What is needed = Reproduce every line in the material below that holds "agent".

Task inputs =
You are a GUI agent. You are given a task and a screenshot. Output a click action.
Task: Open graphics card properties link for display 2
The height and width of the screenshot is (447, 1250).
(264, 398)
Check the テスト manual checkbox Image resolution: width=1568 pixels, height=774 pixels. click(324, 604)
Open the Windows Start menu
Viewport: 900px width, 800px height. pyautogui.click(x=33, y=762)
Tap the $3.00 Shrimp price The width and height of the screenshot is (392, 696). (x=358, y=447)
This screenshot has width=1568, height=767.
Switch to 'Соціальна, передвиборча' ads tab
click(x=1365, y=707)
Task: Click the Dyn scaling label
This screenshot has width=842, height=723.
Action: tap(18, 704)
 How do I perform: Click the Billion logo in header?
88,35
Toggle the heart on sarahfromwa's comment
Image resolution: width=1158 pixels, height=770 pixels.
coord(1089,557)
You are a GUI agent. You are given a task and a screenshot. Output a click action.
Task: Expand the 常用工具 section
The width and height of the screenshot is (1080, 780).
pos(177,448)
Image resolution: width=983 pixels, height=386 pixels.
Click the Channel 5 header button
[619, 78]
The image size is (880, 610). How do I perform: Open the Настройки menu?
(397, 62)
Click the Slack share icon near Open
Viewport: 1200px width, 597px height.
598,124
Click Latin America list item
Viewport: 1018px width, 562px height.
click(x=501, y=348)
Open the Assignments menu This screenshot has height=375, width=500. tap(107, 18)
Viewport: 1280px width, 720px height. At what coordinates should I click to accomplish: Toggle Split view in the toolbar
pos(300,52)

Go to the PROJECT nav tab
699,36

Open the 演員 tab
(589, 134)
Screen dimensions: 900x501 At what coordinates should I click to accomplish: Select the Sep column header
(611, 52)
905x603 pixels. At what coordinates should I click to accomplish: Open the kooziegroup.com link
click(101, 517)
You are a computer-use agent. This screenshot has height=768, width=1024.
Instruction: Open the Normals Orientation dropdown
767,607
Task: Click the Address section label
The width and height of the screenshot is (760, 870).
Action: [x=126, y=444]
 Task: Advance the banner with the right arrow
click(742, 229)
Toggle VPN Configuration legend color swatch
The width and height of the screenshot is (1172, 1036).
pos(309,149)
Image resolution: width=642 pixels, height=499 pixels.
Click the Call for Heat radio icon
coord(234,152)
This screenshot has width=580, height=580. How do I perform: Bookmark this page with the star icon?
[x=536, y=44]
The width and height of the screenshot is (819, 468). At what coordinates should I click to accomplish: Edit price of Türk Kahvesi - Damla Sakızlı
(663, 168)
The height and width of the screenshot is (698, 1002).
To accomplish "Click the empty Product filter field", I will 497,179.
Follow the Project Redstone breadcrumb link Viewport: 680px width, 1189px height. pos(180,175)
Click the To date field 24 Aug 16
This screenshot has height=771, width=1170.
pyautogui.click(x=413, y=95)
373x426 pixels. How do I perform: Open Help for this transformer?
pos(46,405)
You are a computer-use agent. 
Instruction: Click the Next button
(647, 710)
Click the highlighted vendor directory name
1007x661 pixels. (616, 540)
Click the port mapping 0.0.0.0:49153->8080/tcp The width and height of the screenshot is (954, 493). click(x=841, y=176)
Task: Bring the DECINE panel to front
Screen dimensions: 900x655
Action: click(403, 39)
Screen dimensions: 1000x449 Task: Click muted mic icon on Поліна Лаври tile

Task result =
You are a GUI agent. You are given a task and a screenshot. Output a click action.
You are a GUI agent. You are given a task and a screenshot. Output a click action.
You are a computer-use agent. This screenshot has height=768, width=1024.
You are a computer-use agent. 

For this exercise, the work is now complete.